Exercise instructions
From the entries below, copy exactly the lines from the one that contains "Privacy Policy (79, 2350)" through the one that contains "Observing Basics (47, 255)", both included, and only those.

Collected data

BEGIN

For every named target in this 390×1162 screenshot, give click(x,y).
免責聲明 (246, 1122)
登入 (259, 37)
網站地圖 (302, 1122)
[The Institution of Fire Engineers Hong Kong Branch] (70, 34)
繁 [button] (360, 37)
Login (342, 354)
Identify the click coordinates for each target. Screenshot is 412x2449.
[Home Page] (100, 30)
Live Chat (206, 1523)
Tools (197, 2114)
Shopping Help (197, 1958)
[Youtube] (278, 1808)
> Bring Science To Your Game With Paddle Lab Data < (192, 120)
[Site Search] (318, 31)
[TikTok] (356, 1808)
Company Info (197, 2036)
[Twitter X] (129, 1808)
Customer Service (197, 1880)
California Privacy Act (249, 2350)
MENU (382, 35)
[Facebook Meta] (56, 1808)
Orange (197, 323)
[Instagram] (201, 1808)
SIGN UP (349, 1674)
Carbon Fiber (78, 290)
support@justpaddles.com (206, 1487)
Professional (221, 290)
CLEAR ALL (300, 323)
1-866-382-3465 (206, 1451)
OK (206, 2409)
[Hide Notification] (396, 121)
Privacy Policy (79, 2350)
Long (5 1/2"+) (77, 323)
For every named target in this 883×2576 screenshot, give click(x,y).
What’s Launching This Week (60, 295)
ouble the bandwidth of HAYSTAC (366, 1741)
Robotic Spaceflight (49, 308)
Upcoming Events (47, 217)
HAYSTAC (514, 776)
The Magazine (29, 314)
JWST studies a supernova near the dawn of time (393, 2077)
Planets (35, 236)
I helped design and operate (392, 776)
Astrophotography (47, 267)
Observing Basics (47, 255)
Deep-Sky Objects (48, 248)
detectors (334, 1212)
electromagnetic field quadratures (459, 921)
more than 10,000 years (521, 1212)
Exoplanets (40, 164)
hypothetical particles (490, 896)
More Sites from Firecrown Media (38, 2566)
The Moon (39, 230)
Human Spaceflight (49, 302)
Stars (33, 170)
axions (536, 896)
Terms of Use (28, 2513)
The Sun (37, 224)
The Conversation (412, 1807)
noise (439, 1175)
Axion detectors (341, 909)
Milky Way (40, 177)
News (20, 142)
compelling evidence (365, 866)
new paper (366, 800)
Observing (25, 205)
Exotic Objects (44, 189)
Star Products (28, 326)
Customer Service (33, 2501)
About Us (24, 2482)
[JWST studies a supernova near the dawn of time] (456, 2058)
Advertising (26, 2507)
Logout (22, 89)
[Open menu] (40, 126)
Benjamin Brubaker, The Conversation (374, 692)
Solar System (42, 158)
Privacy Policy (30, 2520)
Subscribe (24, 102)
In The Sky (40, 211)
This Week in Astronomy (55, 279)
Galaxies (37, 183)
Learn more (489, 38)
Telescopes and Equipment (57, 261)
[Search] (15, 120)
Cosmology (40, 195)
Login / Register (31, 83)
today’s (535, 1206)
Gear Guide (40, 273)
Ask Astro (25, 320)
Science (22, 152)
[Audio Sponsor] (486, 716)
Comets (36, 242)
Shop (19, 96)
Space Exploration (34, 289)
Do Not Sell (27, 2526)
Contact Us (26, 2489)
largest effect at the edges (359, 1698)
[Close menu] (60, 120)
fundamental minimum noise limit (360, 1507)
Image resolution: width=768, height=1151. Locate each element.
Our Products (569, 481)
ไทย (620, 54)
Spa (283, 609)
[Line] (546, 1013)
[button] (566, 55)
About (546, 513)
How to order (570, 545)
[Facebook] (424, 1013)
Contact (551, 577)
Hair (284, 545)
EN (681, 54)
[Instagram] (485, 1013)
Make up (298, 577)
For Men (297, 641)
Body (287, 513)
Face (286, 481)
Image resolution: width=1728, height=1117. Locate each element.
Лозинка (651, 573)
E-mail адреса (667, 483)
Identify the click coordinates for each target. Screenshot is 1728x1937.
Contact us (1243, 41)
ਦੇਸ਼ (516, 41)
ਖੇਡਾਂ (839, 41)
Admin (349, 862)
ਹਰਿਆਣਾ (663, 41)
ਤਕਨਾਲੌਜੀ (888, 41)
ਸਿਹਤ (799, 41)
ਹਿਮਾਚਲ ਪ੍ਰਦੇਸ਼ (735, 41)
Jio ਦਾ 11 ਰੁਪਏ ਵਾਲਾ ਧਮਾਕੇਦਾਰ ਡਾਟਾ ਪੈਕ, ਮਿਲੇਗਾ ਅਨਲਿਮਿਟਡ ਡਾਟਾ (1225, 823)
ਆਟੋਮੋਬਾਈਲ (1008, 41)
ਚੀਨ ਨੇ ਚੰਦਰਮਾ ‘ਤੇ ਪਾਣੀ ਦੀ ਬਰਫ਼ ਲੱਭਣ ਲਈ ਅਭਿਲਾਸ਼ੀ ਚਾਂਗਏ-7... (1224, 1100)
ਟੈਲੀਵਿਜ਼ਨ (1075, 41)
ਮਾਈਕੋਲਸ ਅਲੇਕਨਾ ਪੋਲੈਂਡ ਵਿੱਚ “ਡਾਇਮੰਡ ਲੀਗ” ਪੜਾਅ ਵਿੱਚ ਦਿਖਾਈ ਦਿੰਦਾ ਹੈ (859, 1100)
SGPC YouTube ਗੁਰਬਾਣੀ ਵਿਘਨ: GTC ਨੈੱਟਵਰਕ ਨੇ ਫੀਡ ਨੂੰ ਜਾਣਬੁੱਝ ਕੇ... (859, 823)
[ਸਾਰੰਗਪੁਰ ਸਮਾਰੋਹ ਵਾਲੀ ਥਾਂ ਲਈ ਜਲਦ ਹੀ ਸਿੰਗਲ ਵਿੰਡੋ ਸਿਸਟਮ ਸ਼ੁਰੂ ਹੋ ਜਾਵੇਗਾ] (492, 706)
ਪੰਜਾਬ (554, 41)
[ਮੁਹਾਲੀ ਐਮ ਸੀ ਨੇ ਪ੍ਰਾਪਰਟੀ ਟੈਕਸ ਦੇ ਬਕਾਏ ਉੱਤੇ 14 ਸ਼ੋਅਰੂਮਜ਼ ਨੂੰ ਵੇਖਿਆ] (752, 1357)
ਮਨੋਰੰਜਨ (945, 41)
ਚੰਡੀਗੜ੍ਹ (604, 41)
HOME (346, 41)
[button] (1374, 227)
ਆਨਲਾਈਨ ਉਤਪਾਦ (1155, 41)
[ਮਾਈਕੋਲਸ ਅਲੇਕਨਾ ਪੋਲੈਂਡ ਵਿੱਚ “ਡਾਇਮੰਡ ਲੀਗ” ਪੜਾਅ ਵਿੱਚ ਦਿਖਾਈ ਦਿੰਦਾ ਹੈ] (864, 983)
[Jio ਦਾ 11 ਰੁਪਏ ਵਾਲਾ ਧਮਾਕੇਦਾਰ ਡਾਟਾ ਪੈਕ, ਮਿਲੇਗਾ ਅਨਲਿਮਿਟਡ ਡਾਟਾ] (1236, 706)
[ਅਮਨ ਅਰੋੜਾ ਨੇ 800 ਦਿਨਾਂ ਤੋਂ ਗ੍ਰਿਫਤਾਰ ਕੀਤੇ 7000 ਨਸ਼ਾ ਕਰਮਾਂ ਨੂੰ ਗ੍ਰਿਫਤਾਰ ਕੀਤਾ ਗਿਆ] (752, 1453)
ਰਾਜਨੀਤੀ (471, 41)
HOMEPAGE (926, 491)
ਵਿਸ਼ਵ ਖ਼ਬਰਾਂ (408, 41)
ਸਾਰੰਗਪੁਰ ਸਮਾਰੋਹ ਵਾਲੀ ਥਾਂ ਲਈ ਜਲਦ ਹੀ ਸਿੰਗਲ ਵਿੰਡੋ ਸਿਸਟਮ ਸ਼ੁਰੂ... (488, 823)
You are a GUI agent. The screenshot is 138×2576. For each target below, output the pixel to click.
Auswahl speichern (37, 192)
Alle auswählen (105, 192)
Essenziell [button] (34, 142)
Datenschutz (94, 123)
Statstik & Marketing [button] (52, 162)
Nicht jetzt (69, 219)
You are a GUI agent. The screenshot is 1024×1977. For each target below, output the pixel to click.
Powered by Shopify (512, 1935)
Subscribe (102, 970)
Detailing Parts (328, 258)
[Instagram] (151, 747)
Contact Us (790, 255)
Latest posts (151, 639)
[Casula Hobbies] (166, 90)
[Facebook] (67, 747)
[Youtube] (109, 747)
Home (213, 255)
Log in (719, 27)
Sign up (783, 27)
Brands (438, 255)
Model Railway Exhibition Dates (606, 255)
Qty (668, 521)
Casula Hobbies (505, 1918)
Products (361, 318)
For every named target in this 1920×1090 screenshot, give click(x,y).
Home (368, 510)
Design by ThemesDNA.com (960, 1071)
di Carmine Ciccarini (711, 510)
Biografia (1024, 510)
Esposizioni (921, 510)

END

Task answer
Privacy Policy (79, 2350)
Long (5 1/2"+) (77, 323)
For every named target in this 883×2576 screenshot, give click(x,y).
What’s Launching This Week (60, 295)
ouble the bandwidth of HAYSTAC (366, 1741)
Robotic Spaceflight (49, 308)
Upcoming Events (47, 217)
HAYSTAC (514, 776)
The Magazine (29, 314)
JWST studies a supernova near the dawn of time (393, 2077)
Planets (35, 236)
I helped design and operate (392, 776)
Astrophotography (47, 267)
Observing Basics (47, 255)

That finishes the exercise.